India is among the few countries with the capability to refine Venezuelan crude oil. Venezuelan crude oil requires special processing because of its inferior quality compared to Middle Eastern crude oil as the former is heavier and contains more sulfur. Reliance Industries Limited (RIL) secured a 15-year crude supply contract with PDVSA to import 400,000 barrels of oil per day, for processing at its twin refineries at Jamnagar, Gujarat. Essar is another major importer of oil from Venezuela.

India and Venezuela signed an agreement to double production at the San Cristóbal oil field in November 2016.

===Pharmaceuticals===
Several Indian pharmaceutical firms such as Sun Pharma, Dr Reddy's Laboratories, Glenmark, Claris, and Cipla operate in Venezuela. Cipla has 120 medications approved to market in Venezuela as of 2013, and made nearly $15 million in revenue in the year 2006. Half of all HIV patients in Venezuela used at least one Cipla drug in 2006.

Indian pharmaceutical firms have been able to take advantage of the severe shortage of basic medicines in Venezuela, which the Venezuelan Pharmaceutical Federation estimated to be around 70%. Indian firms exported $140 million worth of medicines to Venezuela in 2014–15. The Venezuelan market is so important to Indian firms that domestic politics can affect their share prices. For instance, shares of Glenmark and Dr Reddy's fell by 5% and 2% respectively following the 2015 general elections and the expectation of currency devaluation in Venezuela. Due to currency controls placed on the economy by the Venezuelan government, Indian firms have been unable to repatriate revenue from their Venezuelan subsidiaries since 2013. Dr Reddy's Laboratories had to write-off $64.7 million in the fourth quarter of FY16 due to currency restrictions placed by the Venezuelan government, and the company was only permitted to repatriate $4 million in that quarter.

==Cultural relations==
The National Assembly of Venezuela passed a unanimous resolution in honour of Sathya Sai Baba following his death in 2011

==Indian Embassy in Venezuela==
India has an Embassy located in Caracas, Venezuela.

• India appointed Shri P.K. Ashok Babu as an Ambassador to Venezuela in July 2023. Ashok has previously represented India as a Consul General in the Consulate General of India, Cape Town, South Africa.

==Venezuelan Embassy in India==

Venezuela has an Embassy located in New Delhi, India.

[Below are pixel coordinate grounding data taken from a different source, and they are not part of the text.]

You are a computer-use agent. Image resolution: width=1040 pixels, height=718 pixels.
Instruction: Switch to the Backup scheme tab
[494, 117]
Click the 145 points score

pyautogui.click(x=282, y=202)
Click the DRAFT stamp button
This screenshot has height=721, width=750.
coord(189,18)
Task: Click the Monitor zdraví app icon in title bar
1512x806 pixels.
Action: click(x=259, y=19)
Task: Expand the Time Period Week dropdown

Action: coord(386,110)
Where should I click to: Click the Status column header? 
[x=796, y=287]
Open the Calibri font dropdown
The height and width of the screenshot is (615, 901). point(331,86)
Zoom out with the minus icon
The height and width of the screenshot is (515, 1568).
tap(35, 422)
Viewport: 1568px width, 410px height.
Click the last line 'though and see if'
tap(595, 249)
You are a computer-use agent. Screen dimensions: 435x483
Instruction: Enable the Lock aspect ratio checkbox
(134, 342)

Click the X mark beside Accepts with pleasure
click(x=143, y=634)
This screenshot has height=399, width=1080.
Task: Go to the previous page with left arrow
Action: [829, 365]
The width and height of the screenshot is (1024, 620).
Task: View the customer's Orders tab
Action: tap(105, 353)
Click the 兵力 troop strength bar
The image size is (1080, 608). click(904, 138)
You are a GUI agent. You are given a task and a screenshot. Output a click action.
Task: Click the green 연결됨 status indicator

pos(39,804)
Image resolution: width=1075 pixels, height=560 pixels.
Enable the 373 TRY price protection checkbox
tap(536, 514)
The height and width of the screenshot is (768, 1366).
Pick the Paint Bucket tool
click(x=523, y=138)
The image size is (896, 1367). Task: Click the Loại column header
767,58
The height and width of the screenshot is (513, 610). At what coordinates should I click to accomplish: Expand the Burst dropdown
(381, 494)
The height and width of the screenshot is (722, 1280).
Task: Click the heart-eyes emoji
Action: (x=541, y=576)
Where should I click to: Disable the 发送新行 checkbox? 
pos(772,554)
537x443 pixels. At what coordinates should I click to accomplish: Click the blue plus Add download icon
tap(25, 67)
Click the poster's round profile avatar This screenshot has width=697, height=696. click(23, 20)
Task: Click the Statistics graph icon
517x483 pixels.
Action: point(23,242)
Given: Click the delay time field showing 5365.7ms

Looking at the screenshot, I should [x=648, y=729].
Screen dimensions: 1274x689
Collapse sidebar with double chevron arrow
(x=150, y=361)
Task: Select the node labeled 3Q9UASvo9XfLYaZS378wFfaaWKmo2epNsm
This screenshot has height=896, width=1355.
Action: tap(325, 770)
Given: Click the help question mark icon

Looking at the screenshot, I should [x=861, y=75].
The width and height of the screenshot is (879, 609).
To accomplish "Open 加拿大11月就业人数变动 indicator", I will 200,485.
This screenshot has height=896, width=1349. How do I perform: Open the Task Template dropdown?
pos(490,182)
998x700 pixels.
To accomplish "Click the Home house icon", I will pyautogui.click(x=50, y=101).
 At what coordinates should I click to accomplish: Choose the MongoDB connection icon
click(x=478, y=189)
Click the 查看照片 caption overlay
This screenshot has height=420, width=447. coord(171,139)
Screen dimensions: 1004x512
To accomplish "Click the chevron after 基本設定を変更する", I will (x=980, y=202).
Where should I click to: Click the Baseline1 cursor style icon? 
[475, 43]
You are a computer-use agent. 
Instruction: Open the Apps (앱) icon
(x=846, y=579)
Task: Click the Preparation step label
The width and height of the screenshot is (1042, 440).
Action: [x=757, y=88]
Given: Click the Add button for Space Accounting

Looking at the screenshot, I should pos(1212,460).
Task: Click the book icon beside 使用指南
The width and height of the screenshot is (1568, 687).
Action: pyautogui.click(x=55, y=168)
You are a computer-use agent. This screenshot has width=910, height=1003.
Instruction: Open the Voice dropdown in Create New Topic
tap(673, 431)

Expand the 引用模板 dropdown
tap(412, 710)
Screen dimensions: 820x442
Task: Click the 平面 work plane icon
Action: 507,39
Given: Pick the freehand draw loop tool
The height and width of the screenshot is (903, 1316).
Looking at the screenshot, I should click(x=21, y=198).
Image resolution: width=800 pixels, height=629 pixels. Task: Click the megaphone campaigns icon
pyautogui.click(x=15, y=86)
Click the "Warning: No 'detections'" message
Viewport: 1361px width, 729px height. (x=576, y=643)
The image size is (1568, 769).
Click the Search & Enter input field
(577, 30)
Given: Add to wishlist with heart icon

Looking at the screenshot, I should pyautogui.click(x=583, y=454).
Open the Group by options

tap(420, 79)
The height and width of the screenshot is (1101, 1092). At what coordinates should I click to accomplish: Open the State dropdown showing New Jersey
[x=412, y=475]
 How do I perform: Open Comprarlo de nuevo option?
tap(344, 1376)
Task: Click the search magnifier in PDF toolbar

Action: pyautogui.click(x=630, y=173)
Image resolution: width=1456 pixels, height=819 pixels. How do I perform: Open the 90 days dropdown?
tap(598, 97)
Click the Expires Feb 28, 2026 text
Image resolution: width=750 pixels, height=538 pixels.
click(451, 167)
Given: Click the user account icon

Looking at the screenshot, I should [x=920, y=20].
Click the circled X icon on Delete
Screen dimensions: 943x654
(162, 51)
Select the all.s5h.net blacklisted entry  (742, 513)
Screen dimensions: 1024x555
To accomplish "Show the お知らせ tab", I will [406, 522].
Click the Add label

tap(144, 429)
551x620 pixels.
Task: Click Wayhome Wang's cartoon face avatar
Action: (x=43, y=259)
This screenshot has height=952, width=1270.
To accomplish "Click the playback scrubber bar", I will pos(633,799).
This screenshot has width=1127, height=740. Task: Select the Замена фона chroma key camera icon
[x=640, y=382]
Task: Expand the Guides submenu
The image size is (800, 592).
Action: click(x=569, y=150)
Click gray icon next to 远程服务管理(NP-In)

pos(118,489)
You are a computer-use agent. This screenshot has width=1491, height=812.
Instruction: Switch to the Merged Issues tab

• Venezuelan Ambassador to India is Mrs Capaya Rodriguez Gonzalez.

==Indians in Venezuela==

As of July 2016, there are about 50 Indian families living Venezuela, of which about 35 reside in Caracas. The Indian Association of Venezuela, which was dormant since 1997, and revived in 2003, organises celebrations for Indian festivals such as Deepavali and Holi for members of the Indian community as well as Venezuelans. Most of the Indian community are businessmen, employees of oil companies, and professionals.

==Resident diplomatic missions==
- India has an embassy in Caracas.
- Venezuela has an embassy in New Delhi.